I had, however, seen the Reverend Henry Gascoyne, and had even heard him preach. The village of Lye lay right out in the midst of the fens of Lincolnshire. In the autumn—the time at which I visited it—it looked well enough, but in the winter I should think it must have been dreary beyond description. The village itself clustered round the church, a fine old building dating from about the year twelve hundred. It was partly in ruin; indeed, it was a question whether it had ever really been completed. The interior depended for its beauty on the design, for it had all the coldness and inhospitable aspect of the average English country church where the incumbent has been untouched by the High Church movement. There was a Communion Table which might have been anything, but for its position, and a dusty Litany lay on the desk. The walls were covered with memorials to the Hutchins, the family of Mr. Gascoyne’s wife, from whom he had received the living.
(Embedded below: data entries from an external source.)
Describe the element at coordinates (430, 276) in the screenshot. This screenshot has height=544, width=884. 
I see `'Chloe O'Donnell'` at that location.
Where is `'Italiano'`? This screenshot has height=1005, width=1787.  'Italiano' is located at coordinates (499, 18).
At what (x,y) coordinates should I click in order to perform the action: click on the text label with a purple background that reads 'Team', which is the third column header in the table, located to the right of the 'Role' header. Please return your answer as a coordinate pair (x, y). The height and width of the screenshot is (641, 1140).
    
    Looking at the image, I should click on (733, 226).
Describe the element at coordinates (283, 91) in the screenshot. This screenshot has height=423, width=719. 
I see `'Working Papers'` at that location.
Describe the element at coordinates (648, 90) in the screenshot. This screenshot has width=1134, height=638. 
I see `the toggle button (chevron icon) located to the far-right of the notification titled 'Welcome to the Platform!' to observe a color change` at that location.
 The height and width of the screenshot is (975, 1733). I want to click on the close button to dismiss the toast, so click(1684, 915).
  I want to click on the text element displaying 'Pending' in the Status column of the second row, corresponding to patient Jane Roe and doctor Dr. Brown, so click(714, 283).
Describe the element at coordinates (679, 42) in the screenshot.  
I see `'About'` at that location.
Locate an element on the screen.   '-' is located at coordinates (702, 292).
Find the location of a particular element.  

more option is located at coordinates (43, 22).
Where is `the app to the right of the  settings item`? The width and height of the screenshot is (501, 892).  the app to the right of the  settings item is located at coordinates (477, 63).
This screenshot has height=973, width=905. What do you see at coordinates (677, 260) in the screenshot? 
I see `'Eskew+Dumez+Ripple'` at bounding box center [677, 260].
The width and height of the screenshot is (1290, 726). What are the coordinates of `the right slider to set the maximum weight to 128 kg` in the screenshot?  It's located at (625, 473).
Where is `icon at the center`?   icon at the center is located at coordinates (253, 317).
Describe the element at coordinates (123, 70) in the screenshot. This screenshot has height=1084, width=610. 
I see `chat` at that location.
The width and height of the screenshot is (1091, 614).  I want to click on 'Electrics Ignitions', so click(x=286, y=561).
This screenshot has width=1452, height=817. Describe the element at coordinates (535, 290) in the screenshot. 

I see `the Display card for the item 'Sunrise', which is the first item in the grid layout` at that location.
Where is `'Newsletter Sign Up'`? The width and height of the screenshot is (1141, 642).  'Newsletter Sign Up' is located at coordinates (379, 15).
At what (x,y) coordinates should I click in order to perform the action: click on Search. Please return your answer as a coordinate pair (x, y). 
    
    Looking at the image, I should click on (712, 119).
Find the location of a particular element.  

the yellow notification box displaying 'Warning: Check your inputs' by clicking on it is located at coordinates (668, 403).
There was a brand-new bronze tablet—somewhat of a relief after the black-edged marble mementoes of the rest of the Hutchins family—to the memory of Mary Gascoyne, the beloved wife of Henry Gascoyne, incumbent of the parish, with a space for the name of the Reverend Henry when he should be carried, by a power stronger than his own, from the comforts of Lye Rectory to that land, the glories and happinesses of which he expatiated upon every Sunday, but which he was in no hurry to set out for.